Tiralento! Un’esclamazione
Tiralento è un’esclamazione, un monito che diventa filosofia di vita ciclistica e non solo. È un modo di intendere la bici e il ciclismo, di rapportarsi con gli altri e con l’ambiente. Difficile da comprendere se si sale in sella dal lato sbagliato, se la prospettiva deforma la strada che si sta percorrendo.

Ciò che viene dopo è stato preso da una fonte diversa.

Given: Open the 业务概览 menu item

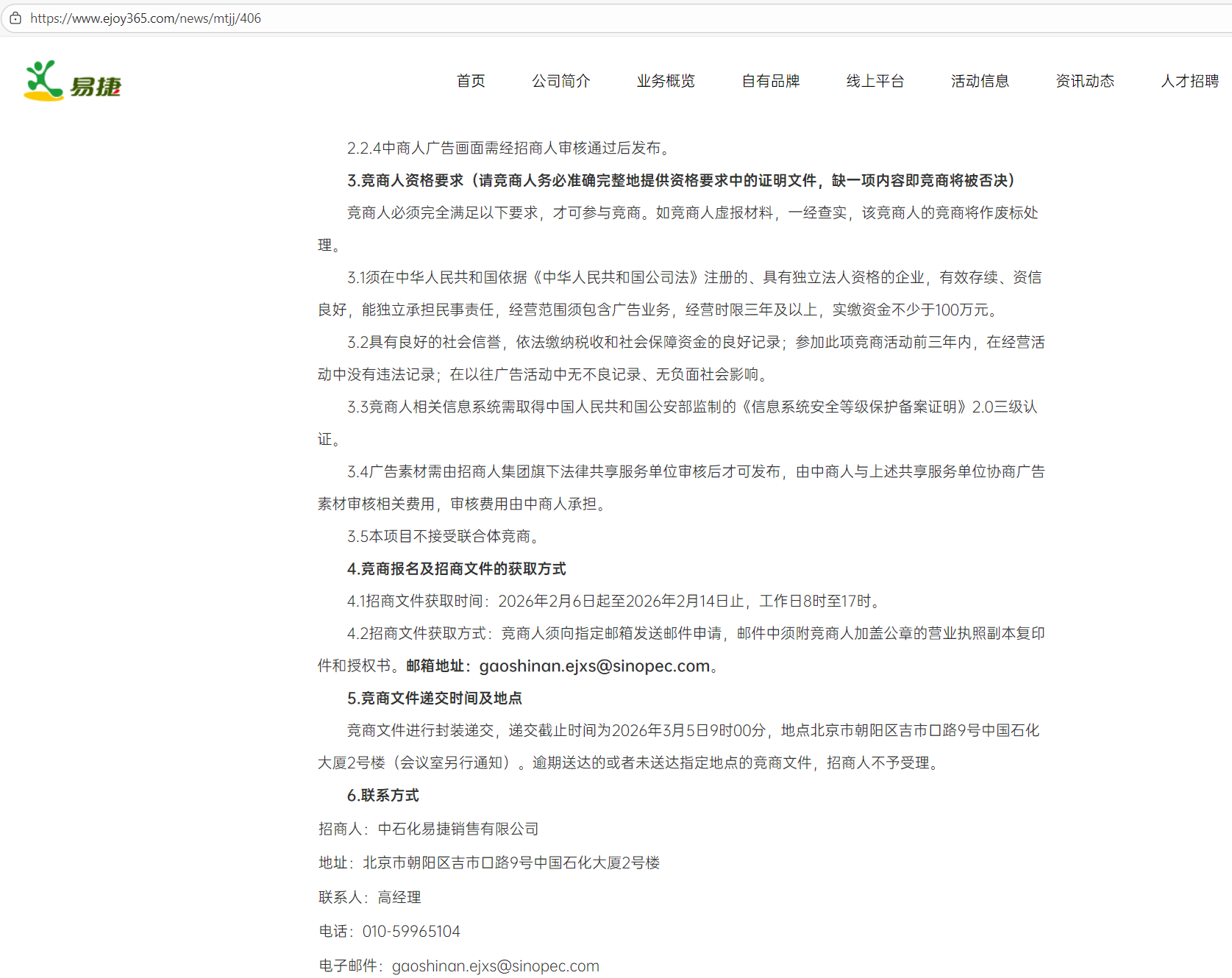Looking at the screenshot, I should (x=666, y=81).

Tiralento è anche un ricordo, perché non ci si può dimenticare di chi ha “pedalato” accanto a noi, almeno per un pezzo di strada, contagiati dalla stessa malattia, dal ceppo sano del virus del pedale. Quella malattia che non ha bisogno di medicine per essere curata, ma di una dose settimanale, almeno, di sella e vento in faccia, del suono della bici che scivola sull’asfalto, della melodia della catena che scorre sul pignone. La farmacia, invece, è per chi è malato davvero, ma di fanatismo, che si ritrova in sella a una bici senza nemmeno sapere come, perché per lui la bici vale un pallone o un paio di scarpette da running. Perché pedala senza poesia. Perché la passione non ha niente a che fare con il fanatismo.

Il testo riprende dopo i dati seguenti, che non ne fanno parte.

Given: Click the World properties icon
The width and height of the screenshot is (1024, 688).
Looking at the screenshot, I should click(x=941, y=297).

Il nome Tiralento lo si deve a “Mondo”, Edmondo sulla fredda lapide dalla quale ci lancia ancora quel suo sorriso ironico. Appassionato come poteva esserlo un bartaliano impenitente e un moseriano irriducibile.
Tiralento è anche a un gioco di parole, in perfetta sintonia con lo spirito ludico di un gruppo sempre in fuga dagli eccessi del pedale ma non da quelli della tavola. Perché la bici resta sempre e comunque un gioco, il più bello. L’età non conta: ad ingrigire in un ciclista sono i capelli non lo spirito.